Moses also uses the staff in the battle at Rephidim between the Israelites and the Amalekites. When he holds up his arms holding the "rod of God" the Israelites "prevail", when he drops his arms, their enemies gain the upper hand. Aaron and Hur help him to keep the staff raised until victory is achieved.

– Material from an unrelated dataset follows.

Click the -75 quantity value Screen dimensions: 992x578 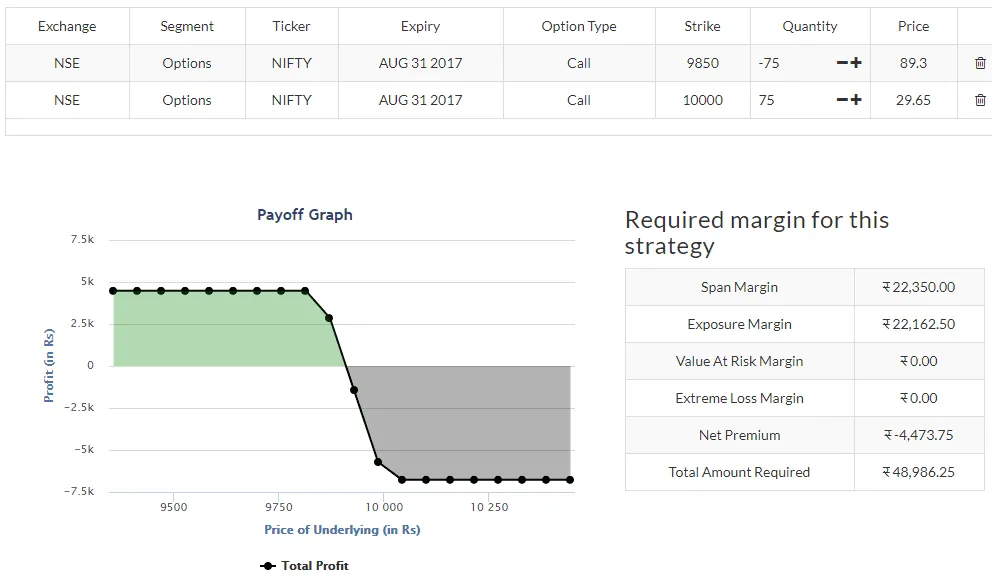point(769,63)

Finally, in Numbers 20:8, God tells Moses to get water for the Israelites from a rock by speaking to it. Moses, vexed by the Israelites' complaining, strikes the rock twice with the staff instead of speaking to it as God commanded. Because Moses did not obey God's command, implying a lack of faith, God punished him by not letting him enter the Promised Land, according to Numbers 20:12.

== In Islam ==
The staff is referred to in Islam as an ʿaṣā (عصا), a stick or staff, with various applications and miraculous uses in ten different Quranic verses. It is narrated in Kitab al-Kafi that Ja'far al-Sadiq claims that the "Tablets of Moses and the Staff of Moses are with us. We are the heirs of the Prophets".

==In Jewish legend==
The rod is said to have been created on the sixth day of creation and passed through the hands of the biblical patriarchs before being inherited by Moses. A Midrash similar to the Arthurian legend of the sword in the stone recounts that the staff was planted in the garden of Moses’ father-in-law Jethro, and it was known that whoever could draw it from the ground would lead Israel out of Egypt. This legend also describes the staff as carved from sapphire and engraved with God's name and the mnemonic for the Ten Plagues.

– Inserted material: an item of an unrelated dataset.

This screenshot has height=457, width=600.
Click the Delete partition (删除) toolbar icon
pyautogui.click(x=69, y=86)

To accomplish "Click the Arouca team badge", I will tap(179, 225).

Because Aaron's rod and Moses' rod had seemingly interchangeable powers, Rabbinical scholars debated whether the two were the same. According to the Midrash Yelammedenu (Yalḳ. on Ps. ex. § 869):

[T]he staff with which Jacob crossed the Jordan is identical with that which Judah gave to his daughter-in-law, Tamar (Gen. xxxii. 10, xxxviii. 18). It is likewise the holy rod with which Moses worked (Ex. iv. 20, 21), with which Aaron performed wonders before Pharaoh (Ex. vii. 10), and with which, finally, David slew the giant Goliath (I Sam. xvii. 40). David left it to his descendants, and the Davidic kings used it as a scepter until the destruction of the Temple, when it miraculously disappeared. When the Messiah comes it will be given to him for a scepter in token of his authority over the heathen.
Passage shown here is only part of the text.